Systems Biochemistry Approaches to Defining Mitochondrial Protein Function

Abstract

Defining functions for the full complement of proteins is a grand challenge in the post-genomic era and is essential for our understanding of basic biology and disease pathogenesis. In recent times, this endeavor has benefitted from a combination of modern large-scale and classical reductionist approaches-a process we refer to as "systems biochemistry"-that helps surmount traditional barriers to the characterization of poorly understood proteins. This strategy is proving to be particularly effective for mitochondria, whose well-defined proteome has enabled comprehensive analyses of the full mitochondrial system that can position understudied proteins for fruitful mechanistic investigations. Recent systems biochemistry approaches have accelerated the identification of new disease-related mitochondrial proteins and of long-sought "missing" proteins that fulfill key functions. Collectively, these studies are moving us toward a more complete understanding of mitochondrial activities and providing a molecular framework for the investigation of mitochondrial pathogenesis.

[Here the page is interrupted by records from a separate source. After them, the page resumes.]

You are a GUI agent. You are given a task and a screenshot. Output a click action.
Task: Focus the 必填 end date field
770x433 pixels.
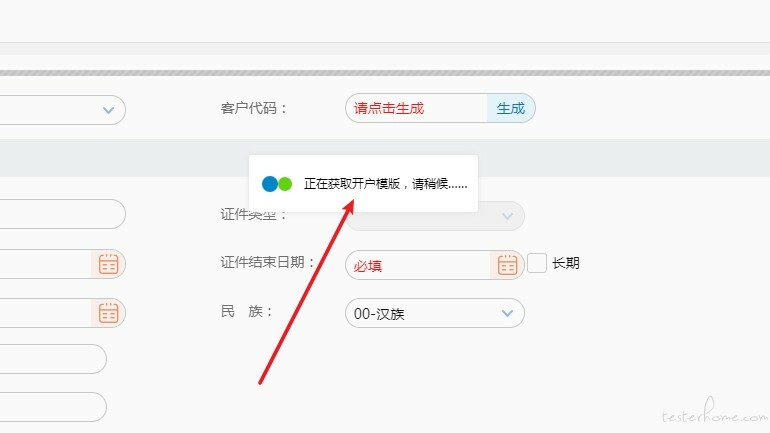coord(418,265)
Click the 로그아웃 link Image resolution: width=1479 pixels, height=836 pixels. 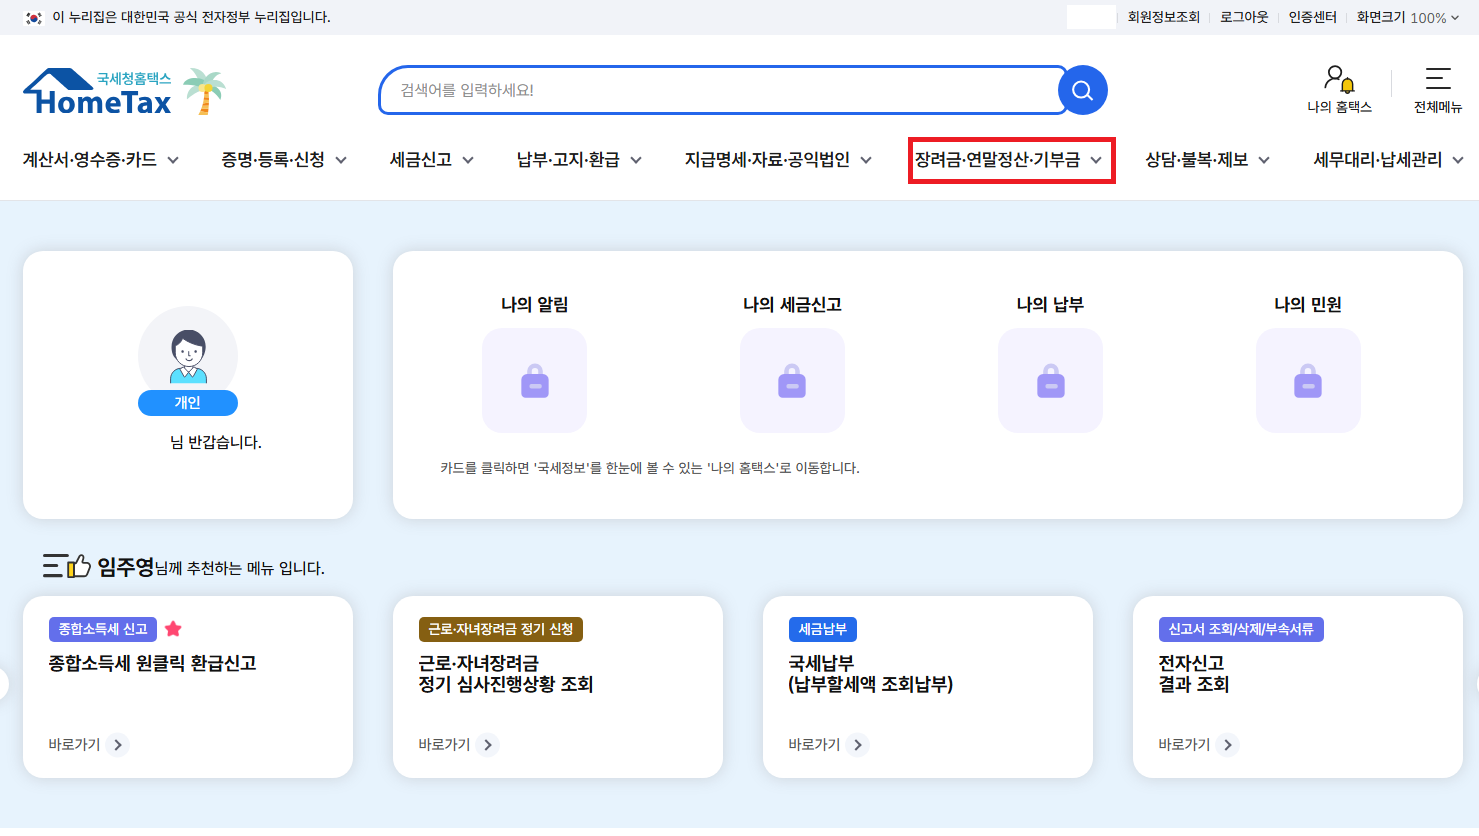1242,16
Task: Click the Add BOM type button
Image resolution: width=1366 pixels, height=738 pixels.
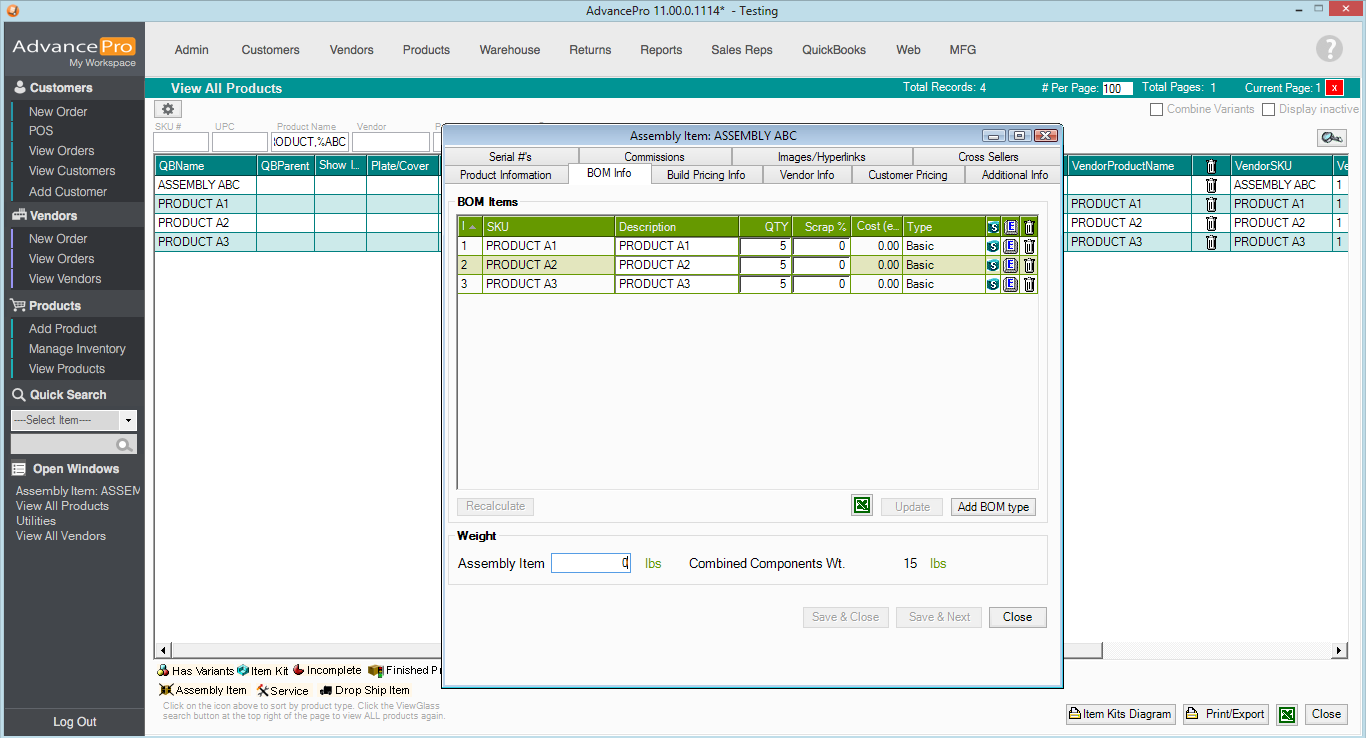Action: pos(992,507)
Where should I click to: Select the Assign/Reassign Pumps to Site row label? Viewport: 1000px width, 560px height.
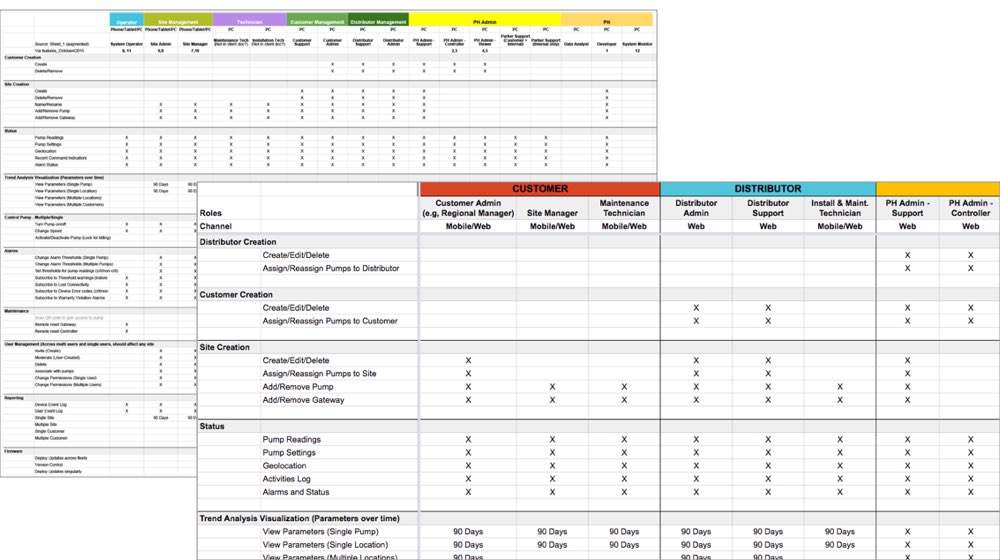click(319, 373)
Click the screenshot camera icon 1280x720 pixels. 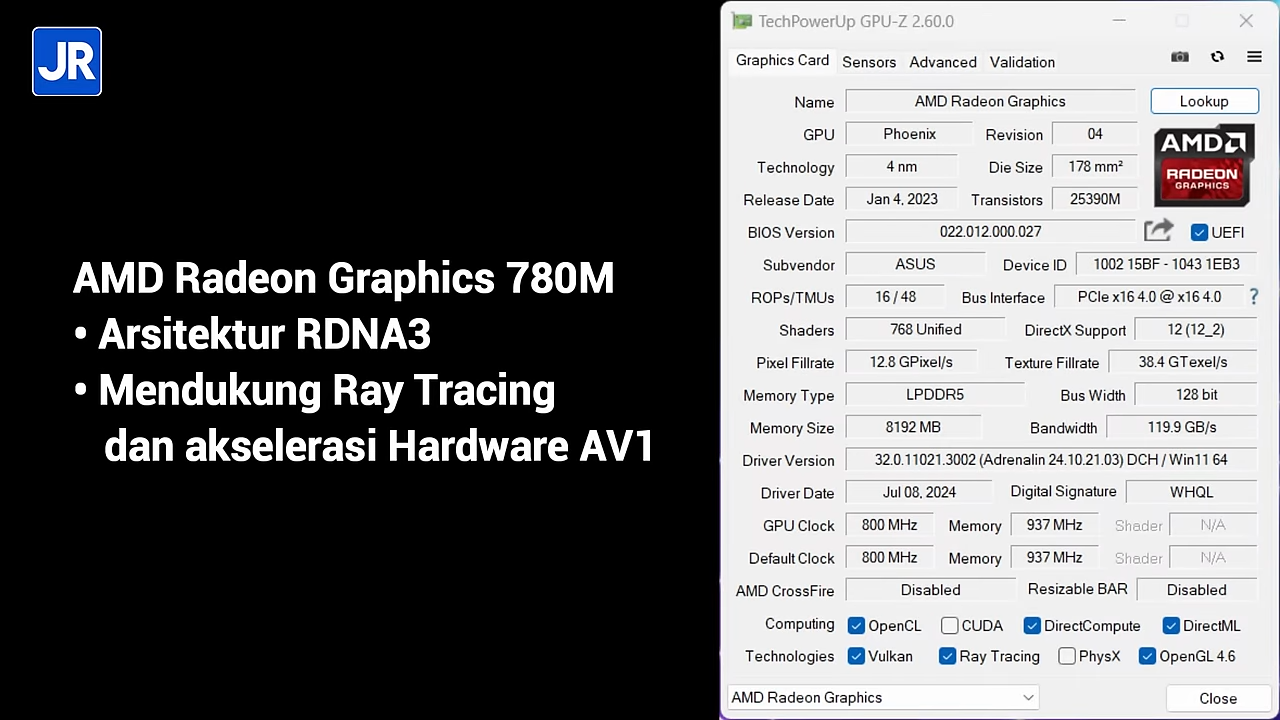(x=1180, y=58)
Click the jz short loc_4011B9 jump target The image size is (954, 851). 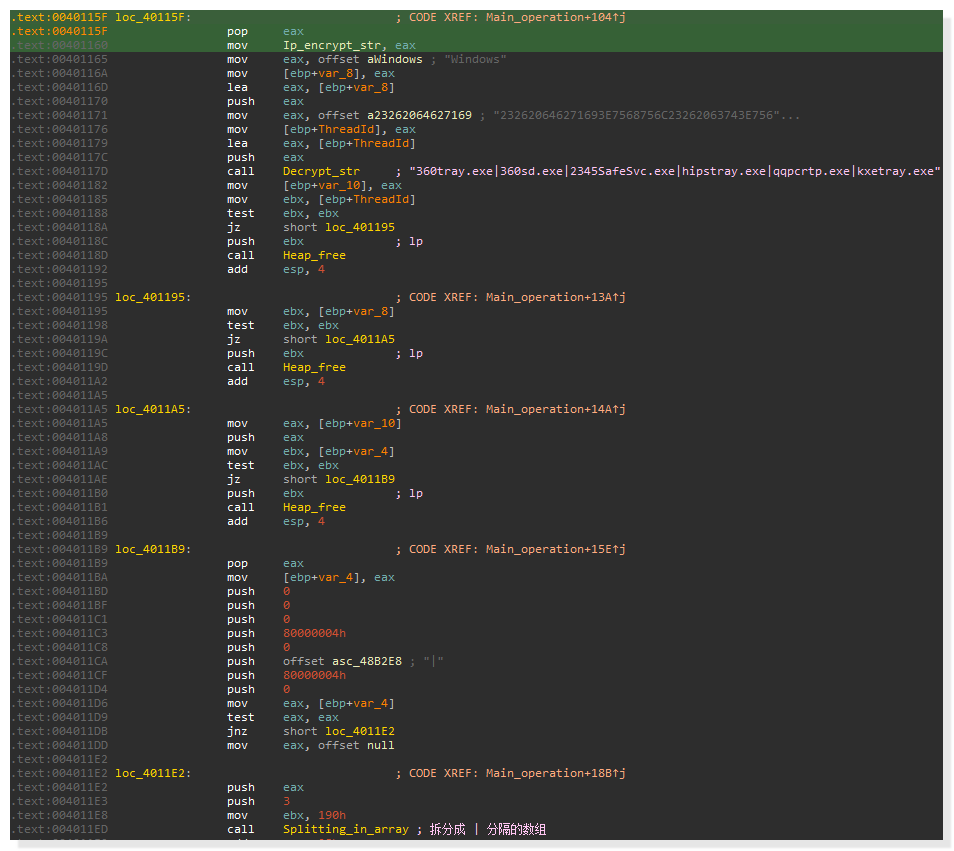pyautogui.click(x=360, y=479)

Keywords: mitochondria; multi-omics; orphan proteins; rare disease; systems biochemistry.

Figure 1.

Understanding of the mammalian mitochondrial proteome has increased rapidly since 2000, yet ~20% of its proteins remain uncharacterized. The current list stands at 1,158 proteins, close to the early estimates of 1,300–1,500.

Figure 2.

A defined system catalyzes the assignment of orphan protein functions.

Figure 3.

Defining a biological system helps reverse the over focus on proteins of known function. A, There is a striking disproportionality in citations across the mitochondrial proteome. B, After defining a high-confidence mitochondrial proteome in 2009, the distribution in citations in the top decile and bottom half have begun to shift towards a more balanced distribution. C, While this trend is true for the mitochondrial genes, research on the rest of the genome continues to be skewed towards the more ‘popular’ proteins.

Figure 4.

Multi-omics analyses of well-defined, contrasting biological states are a powerful approach for leveraging large-scale data to generate mechanistic hypotheses. A, These large datasets can be mined in many ways. B, Straightforward analyses include, 1) KO vs. KO regression analyses, 2) outlier analyses, and 3) molecular covariance network analyses.

Figure 5.

The identification of mitochondrial disease genes has increased markedly since the 1980s when the first mitochondrial disease was characterized. However, ~40% of diagnosed mitochondrial disorders have no identified genetic cause, and overall diagnostic success rates remain surprisingly low. Data from OMIM (Amberger et al. 2015) and (Frazier, Thorburn, and Compton 2019).